What you are asked to do. Convert every line of the listing below into a JSON array of strings, one string per line, omitting blank lines.

Stored listing

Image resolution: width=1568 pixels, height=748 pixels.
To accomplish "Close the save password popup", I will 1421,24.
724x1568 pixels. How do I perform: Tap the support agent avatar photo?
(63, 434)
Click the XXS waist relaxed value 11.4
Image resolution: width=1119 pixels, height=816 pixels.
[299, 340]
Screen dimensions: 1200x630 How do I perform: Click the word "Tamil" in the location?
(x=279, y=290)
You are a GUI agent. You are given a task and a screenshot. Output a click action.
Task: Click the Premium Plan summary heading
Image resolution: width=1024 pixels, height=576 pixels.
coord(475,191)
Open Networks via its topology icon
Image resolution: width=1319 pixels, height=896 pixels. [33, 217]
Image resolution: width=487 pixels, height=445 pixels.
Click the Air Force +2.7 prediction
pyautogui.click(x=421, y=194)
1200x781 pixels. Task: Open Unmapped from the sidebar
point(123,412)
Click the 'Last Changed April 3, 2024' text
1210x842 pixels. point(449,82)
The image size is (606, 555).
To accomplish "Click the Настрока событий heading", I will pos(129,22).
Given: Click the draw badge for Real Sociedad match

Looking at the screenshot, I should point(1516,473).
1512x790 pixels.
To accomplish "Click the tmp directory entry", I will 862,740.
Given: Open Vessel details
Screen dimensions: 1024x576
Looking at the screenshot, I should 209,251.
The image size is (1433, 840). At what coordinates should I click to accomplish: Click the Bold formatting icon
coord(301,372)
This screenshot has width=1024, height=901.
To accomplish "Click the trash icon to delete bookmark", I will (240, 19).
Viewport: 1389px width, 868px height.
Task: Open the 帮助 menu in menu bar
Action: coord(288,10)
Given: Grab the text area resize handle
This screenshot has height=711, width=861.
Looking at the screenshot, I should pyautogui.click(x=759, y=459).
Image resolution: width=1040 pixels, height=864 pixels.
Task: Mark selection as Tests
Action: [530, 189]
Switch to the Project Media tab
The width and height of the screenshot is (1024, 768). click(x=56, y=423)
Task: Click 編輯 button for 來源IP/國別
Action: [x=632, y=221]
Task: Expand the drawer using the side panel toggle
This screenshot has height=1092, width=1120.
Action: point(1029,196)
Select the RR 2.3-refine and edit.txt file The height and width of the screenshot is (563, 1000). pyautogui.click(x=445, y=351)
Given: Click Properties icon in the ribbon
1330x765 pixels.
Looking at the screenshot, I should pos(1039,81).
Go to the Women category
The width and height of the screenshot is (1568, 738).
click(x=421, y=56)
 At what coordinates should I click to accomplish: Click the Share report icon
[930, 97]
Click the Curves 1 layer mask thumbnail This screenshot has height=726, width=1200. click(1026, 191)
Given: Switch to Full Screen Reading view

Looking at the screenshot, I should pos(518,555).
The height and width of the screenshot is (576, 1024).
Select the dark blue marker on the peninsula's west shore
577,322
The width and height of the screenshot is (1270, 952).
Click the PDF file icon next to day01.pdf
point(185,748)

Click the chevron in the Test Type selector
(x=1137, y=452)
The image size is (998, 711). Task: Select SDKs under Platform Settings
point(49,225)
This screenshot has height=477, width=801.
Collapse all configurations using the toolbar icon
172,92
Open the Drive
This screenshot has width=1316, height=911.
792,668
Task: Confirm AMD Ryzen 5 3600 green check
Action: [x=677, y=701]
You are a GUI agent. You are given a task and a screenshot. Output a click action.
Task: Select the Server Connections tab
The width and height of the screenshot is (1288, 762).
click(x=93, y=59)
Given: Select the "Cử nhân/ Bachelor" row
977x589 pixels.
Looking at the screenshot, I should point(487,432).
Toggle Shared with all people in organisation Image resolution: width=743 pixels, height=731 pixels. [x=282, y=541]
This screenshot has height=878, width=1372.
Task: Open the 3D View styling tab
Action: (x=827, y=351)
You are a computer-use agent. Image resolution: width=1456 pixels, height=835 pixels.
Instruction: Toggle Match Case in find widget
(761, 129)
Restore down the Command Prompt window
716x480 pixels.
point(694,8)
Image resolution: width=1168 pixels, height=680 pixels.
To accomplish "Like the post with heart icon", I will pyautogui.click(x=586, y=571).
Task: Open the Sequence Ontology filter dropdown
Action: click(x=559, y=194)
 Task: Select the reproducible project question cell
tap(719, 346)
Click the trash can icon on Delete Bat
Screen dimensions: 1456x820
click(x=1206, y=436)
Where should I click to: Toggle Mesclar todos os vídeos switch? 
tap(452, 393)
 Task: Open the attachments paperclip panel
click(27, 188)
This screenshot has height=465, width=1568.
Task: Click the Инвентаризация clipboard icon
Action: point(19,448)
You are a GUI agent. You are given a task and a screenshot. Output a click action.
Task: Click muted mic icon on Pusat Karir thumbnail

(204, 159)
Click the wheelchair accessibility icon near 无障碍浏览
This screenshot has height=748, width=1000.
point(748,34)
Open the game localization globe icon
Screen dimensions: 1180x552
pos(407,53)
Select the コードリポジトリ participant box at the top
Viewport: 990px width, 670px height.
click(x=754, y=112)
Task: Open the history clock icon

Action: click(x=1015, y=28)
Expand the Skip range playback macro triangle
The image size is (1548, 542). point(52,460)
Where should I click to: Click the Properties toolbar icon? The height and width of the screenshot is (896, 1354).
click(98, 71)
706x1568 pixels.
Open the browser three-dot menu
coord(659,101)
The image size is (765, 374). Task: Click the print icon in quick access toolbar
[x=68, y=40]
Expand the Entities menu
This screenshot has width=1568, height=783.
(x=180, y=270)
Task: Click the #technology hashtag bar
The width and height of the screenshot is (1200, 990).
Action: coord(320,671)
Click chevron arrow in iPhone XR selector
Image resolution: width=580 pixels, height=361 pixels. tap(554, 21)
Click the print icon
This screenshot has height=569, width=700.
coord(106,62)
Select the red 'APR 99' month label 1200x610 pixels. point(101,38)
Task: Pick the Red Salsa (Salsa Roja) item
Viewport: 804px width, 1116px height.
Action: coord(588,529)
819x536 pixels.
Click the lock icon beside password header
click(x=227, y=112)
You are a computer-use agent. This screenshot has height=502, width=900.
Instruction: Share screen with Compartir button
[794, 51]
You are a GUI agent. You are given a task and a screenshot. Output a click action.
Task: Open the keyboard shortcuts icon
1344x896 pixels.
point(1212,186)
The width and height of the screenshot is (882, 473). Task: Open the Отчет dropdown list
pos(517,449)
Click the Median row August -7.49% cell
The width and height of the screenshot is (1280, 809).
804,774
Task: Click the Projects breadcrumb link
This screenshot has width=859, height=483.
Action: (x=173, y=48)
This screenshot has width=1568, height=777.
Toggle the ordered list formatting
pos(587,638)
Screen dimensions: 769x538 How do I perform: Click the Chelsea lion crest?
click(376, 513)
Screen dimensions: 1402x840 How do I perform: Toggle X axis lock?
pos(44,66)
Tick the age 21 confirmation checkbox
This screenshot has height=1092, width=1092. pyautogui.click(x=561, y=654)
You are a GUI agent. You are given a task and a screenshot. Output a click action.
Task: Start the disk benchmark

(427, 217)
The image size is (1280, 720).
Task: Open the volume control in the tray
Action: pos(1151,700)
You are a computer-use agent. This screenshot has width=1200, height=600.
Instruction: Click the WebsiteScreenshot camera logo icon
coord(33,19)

Exercise output.
[
  "Image resolution: width=1568 pixels, height=748 pixels.",
  "To accomplish \"Close the save password popup\", I will 1421,24.",
  "724x1568 pixels. How do I perform: Tap the support agent avatar photo?",
  "(63, 434)",
  "Click the XXS waist relaxed value 11.4",
  "Image resolution: width=1119 pixels, height=816 pixels.",
  "[299, 340]",
  "Screen dimensions: 1200x630 How do I perform: Click the word \"Tamil\" in the location?",
  "(x=279, y=290)",
  "You are a GUI agent. You are given a task and a screenshot. Output a click action.",
  "Task: Click the Premium Plan summary heading",
  "Image resolution: width=1024 pixels, height=576 pixels.",
  "coord(475,191)",
  "Open Networks via its topology icon",
  "Image resolution: width=1319 pixels, height=896 pixels. [33, 217]",
  "Image resolution: width=487 pixels, height=445 pixels.",
  "Click the Air Force +2.7 prediction",
  "pyautogui.click(x=421, y=194)",
  "1200x781 pixels. Task: Open Unmapped from the sidebar",
  "point(123,412)",
  "Click the 'Last Changed April 3, 2024' text",
  "1210x842 pixels. point(449,82)",
  "The image size is (606, 555).",
  "To accomplish \"Click the Настрока событий heading\", I will pos(129,22).",
  "Given: Click the draw badge for Real Sociedad match",
  "Looking at the screenshot, I should point(1516,473).",
  "1512x790 pixels.",
  "To accomplish \"Click the tmp directory entry\", I will 862,740.",
  "Given: Open Vessel details",
  "Screen dimensions: 1024x576",
  "Looking at the screenshot, I should 209,251.",
  "The image size is (1433, 840). At what coordinates should I click to accomplish: Click the Bold formatting icon",
  "coord(301,372)",
  "This screenshot has width=1024, height=901.",
  "To accomplish \"Click the trash icon to delete bookmark\", I will (240, 19).",
  "Viewport: 1389px width, 868px height.",
  "Task: Open the 帮助 menu in menu bar",
  "Action: coord(288,10)",
  "Given: Grab the text area resize handle",
  "This screenshot has height=711, width=861.",
  "Looking at the screenshot, I should pyautogui.click(x=759, y=459).",
  "Image resolution: width=1040 pixels, height=864 pixels.",
  "Task: Mark selection as Tests",
  "Action: [530, 189]",
  "Switch to the Project Media tab",
  "The width and height of the screenshot is (1024, 768). click(x=56, y=423)",
  "Task: Click 編輯 button for 來源IP/國別",
  "Action: [x=632, y=221]",
  "Task: Expand the drawer using the side panel toggle",
  "This screenshot has height=1092, width=1120.",
  "Action: point(1029,196)",
  "Select the RR 2.3-refine and edit.txt file The height and width of the screenshot is (563, 1000). pyautogui.click(x=445, y=351)",
  "Given: Click Properties icon in the ribbon",
  "1330x765 pixels.",
  "Looking at the screenshot, I should pos(1039,81).",
  "Go to the Women category",
  "The width and height of the screenshot is (1568, 738).",
  "click(x=421, y=56)",
  " At what coordinates should I click to accomplish: Click the Share report icon",
  "[930, 97]",
  "Click the Curves 1 layer mask thumbnail This screenshot has height=726, width=1200. click(1026, 191)",
  "Given: Switch to Full Screen Reading view",
  "Looking at the screenshot, I should pos(518,555).",
  "The height and width of the screenshot is (576, 1024).",
  "Select the dark blue marker on the peninsula's west shore",
  "577,322",
  "The width and height of the screenshot is (1270, 952).",
  "Click the PDF file icon next to day01.pdf",
  "point(185,748)",
  "Click the chevron in the Test Type selector",
  "(x=1137, y=452)",
  "The image size is (998, 711). Task: Select SDKs under Platform Settings",
  "point(49,225)",
  "This screenshot has height=477, width=801.",
  "Collapse all configurations using the toolbar icon",
  "172,92",
  "Open the Drive",
  "This screenshot has width=1316, height=911.",
  "792,668",
  "Task: Confirm AMD Ryzen 5 3600 green check",
  "Action: [x=677, y=701]",
  "You are a GUI agent. You are given a task and a screenshot. Output a click action.",
  "Task: Select the Server Connections tab",
  "The width and height of the screenshot is (1288, 762).",
  "click(x=93, y=59)",
  "Given: Select the \"Cử nhân/ Bachelor\" row",
  "977x589 pixels.",
  "Looking at the screenshot, I should point(487,432).",
  "Toggle Shared with all people in organisation Image resolution: width=743 pixels, height=731 pixels. [x=282, y=541]",
  "This screenshot has height=878, width=1372.",
  "Task: Open the 3D View styling tab",
  "Action: (x=827, y=351)",
  "You are a computer-use agent. Image resolution: width=1456 pixels, height=835 pixels.",
  "Instruction: Toggle Match Case in find widget",
  "(761, 129)",
  "Restore down the Command Prompt window",
  "716x480 pixels.",
  "point(694,8)",
  "Image resolution: width=1168 pixels, height=680 pixels.",
  "To accomplish \"Like the post with heart icon\", I will pyautogui.click(x=586, y=571).",
  "Task: Open the Sequence Ontology filter dropdown",
  "Action: click(x=559, y=194)",
  " Task: Select the reproducible project question cell",
  "tap(719, 346)",
  "Click the trash can icon on Delete Bat",
  "Screen dimensions: 1456x820",
  "click(x=1206, y=436)",
  "Where should I click to: Toggle Mesclar todos os vídeos switch? ",
  "tap(452, 393)",
  " Task: Open the attachments paperclip panel",
  "click(27, 188)",
  "This screenshot has height=465, width=1568.",
  "Task: Click the Инвентаризация clipboard icon",
  "Action: point(19,448)",
  "You are a GUI agent. You are given a task and a screenshot. Output a click action.",
  "Task: Click muted mic icon on Pusat Karir thumbnail",
  "(204, 159)",
  "Click the wheelchair accessibility icon near 无障碍浏览",
  "This screenshot has height=748, width=1000.",
  "point(748,34)",
  "Open the game localization globe icon",
  "Screen dimensions: 1180x552",
  "pos(407,53)",
  "Select the コードリポジトリ participant box at the top",
  "Viewport: 990px width, 670px height.",
  "click(x=754, y=112)",
  "Task: Open the history clock icon",
  "Action: click(x=1015, y=28)",
  "Expand the Skip range playback macro triangle",
  "The image size is (1548, 542). point(52,460)",
  "Where should I click to: Click the Properties toolbar icon? The height and width of the screenshot is (896, 1354).",
  "click(98, 71)",
  "706x1568 pixels.",
  "Open the browser three-dot menu",
  "coord(659,101)",
  "The image size is (765, 374). Task: Click the print icon in quick access toolbar",
  "[x=68, y=40]",
  "Expand the Entities menu",
  "This screenshot has width=1568, height=783.",
  "(x=180, y=270)",
  "Task: Click the #technology hashtag bar",
  "The width and height of the screenshot is (1200, 990).",
  "Action: coord(320,671)",
  "Click chevron arrow in iPhone XR selector",
  "Image resolution: width=580 pixels, height=361 pixels. tap(554, 21)",
  "Click the print icon",
  "This screenshot has height=569, width=700.",
  "coord(106,62)",
  "Select the red 'APR 99' month label 1200x610 pixels. point(101,38)",
  "Task: Pick the Red Salsa (Salsa Roja) item",
  "Viewport: 804px width, 1116px height.",
  "Action: coord(588,529)",
  "819x536 pixels.",
  "Click the lock icon beside password header",
  "click(x=227, y=112)",
  "You are a computer-use agent. This screenshot has height=502, width=900.",
  "Instruction: Share screen with Compartir button",
  "[794, 51]",
  "You are a GUI agent. You are given a task and a screenshot. Output a click action.",
  "Task: Open the keyboard shortcuts icon",
  "1344x896 pixels.",
  "point(1212,186)",
  "The width and height of the screenshot is (882, 473). Task: Open the Отчет dropdown list",
  "pos(517,449)",
  "Click the Median row August -7.49% cell",
  "The width and height of the screenshot is (1280, 809).",
  "804,774",
  "Task: Click the Projects breadcrumb link",
  "This screenshot has width=859, height=483.",
  "Action: (x=173, y=48)",
  "This screenshot has width=1568, height=777.",
  "Toggle the ordered list formatting",
  "pos(587,638)",
  "Screen dimensions: 769x538 How do I perform: Click the Chelsea lion crest?",
  "click(376, 513)",
  "Screen dimensions: 1402x840 How do I perform: Toggle X axis lock?",
  "pos(44,66)",
  "Tick the age 21 confirmation checkbox",
  "This screenshot has height=1092, width=1092. pyautogui.click(x=561, y=654)",
  "You are a GUI agent. You are given a task and a screenshot. Output a click action.",
  "Task: Start the disk benchmark",
  "(427, 217)",
  "The image size is (1280, 720).",
  "Task: Open the volume control in the tray",
  "Action: pos(1151,700)",
  "You are a computer-use agent. This screenshot has width=1200, height=600.",
  "Instruction: Click the WebsiteScreenshot camera logo icon",
  "coord(33,19)"
]